*Material shown:*

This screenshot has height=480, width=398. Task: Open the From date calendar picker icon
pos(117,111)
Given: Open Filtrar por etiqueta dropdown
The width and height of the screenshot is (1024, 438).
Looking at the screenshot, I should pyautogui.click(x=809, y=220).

*Given instruction:* Render the lines above as a numbered list, leaving out any blank lines.

*Exercise solution:*
1. This screenshot has height=480, width=398. Task: Open the From date calendar picker icon
2. pos(117,111)
3. Given: Open Filtrar por etiqueta dropdown
4. The width and height of the screenshot is (1024, 438).
5. Looking at the screenshot, I should pyautogui.click(x=809, y=220).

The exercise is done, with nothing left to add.